L’incubo polacco e il crollo mentale

La serata era iniziata con i presupposti giusti, con un Lezzerini attento a disinnescare un pericolo nei primissimi minuti su Pululu, ma la sensazione di controllo si è dissolta come neve al sole con il passare dei minuti. Il classe 2007 Mazurek, giovanissimo talento dello Jagiellonia, ha letteralmente demolito le certezze viola segnando una tripletta che ha pareggiato il conto della doppia sfida: prima al ventitreesimo minuto, poi nel recupero del primo tempo con una deviazione decisamente sfortunata di Comuzzo, e infine a inizio ripresa, quando ha beffato anche De Gea, subentrato nel frattempo all’infortunato Lezzerini. Ed è proprio qui, in questa fase centrale della partita, che la Fiorentina ha toccato il punto più basso: la squadra è apparsa in balia degli avversari, con una difesa in completa difficoltà, incapace di reagire e con un Dodo, schierato in una posizione inedita di esterno alto, che ha lasciato poche tracce del suo passaggio in campo.

I cambi e la scossa, poi l’ennesimo infortunio

Quando la notte sembrava destinata a trasformarsi in un nuovo psicodramma collettivo, Vanoli ha gettato nella mischia Fagioli, Kean e Solomon, e la musica è finalmente cambiata. È stato proprio Fagioli, con la sua capacità di dare ordine e geometrie al centrocampo, a riaccendere la speranza: al terzo minuto del secondo tempo supplementare, ha ribattuto in rete una respinta del portiere Abramowicz, riportando i viola in vantaggio nel punteggio complessivo. Poco dopo, un tiro di Kean deviato in autogol da Romanczuk ha siglato di fatto la qualificazione, sebbene una papera monumentale di De Gea nel finale, un errore che ha ricordato certe sue serate no, abbia riaperto i giochi per un istante, fissando il risultato sul definitivo quattro a due per i polacchi. A gettare ulteriore ombra sulla serata, l’ennesimo infortunio muscolare, questa volta per Solomon, costretto a uscire in barella dopo aver fornito la scossa che mancava: per lui si teme un problema al retto femorale che lo terrà probabilmente fuori nel prossimo impegno di campionato.

Le parole di Vanoli e il peso della salvezza

“È successo ciò che non volevo, ossia arrivare ai supplementari”, ha commentato a fine gara un Paolo Vanoli schietto e preoccupato più che arrabbiato. “Dobbiamo capire che qualsiasi risultato fai all’andata, al ritorno ti trovi un’altra partita da affrontare. Non volevo buttare via energie in vista dell’Udinese”. Il riferimento alla squadra friulana, prossimo avversario in campionato, non è affatto casuale: la salvezza in Serie A resta l’obiettivo primario e prioritario, e una partita così dispendiosa dal punto di vista fisico e mentale rischia di lasciare il segno. La prova offerta dalla squadra, al di là del passaggio del turno, è stata giudicata insufficiente dalla critica, con voti pesanti per l’intero reparto arretrato e per lo stesso allenatore, reo di aver rischiato di vanificare il vantaggio accumulato all’andata con un approccio mentale sbagliato e con scelte tattiche, come lo spostamento di Dodo, che non hanno pagato.
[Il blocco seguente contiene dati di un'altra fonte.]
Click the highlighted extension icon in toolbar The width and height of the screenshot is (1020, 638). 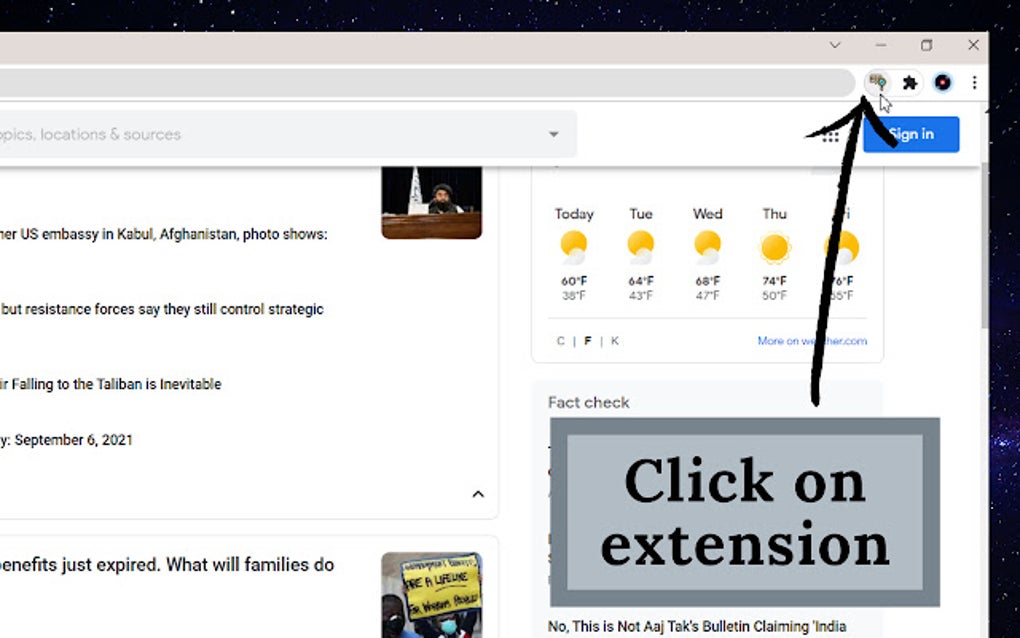[x=877, y=83]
Fantasmi mai sopiti in una stagione complicata

L’impressione, al termine di questa notte folle al Franchi, è che la Fiorentina non sia affatto guarita. Vecchi e nuovi fantasmi sono ricomparsi improvvisamente, l’allarme rosso è tornato a lampeggiare prepotente. Una squadra che subisce quattro gol in casa da una formazione sulla carta abbordabile, che si fa rimontare un tre a zero e che necessita di centoventi minuti per avere ragione di un avversario che nulla aveva da perdere, dimostra una fragilità strutturale non indifferente. La qualificazione è matematica, certo, ma la salvezza in campionato, quella vera, è tutta da conquistare, e serate come questa non fanno altro che alimentare i dubbi e le incertezze su una squadra che pare costantemente in bilico, incapace di trovare una sua identità precisa e una continuità di rendimento. L’Udinese è avvisata.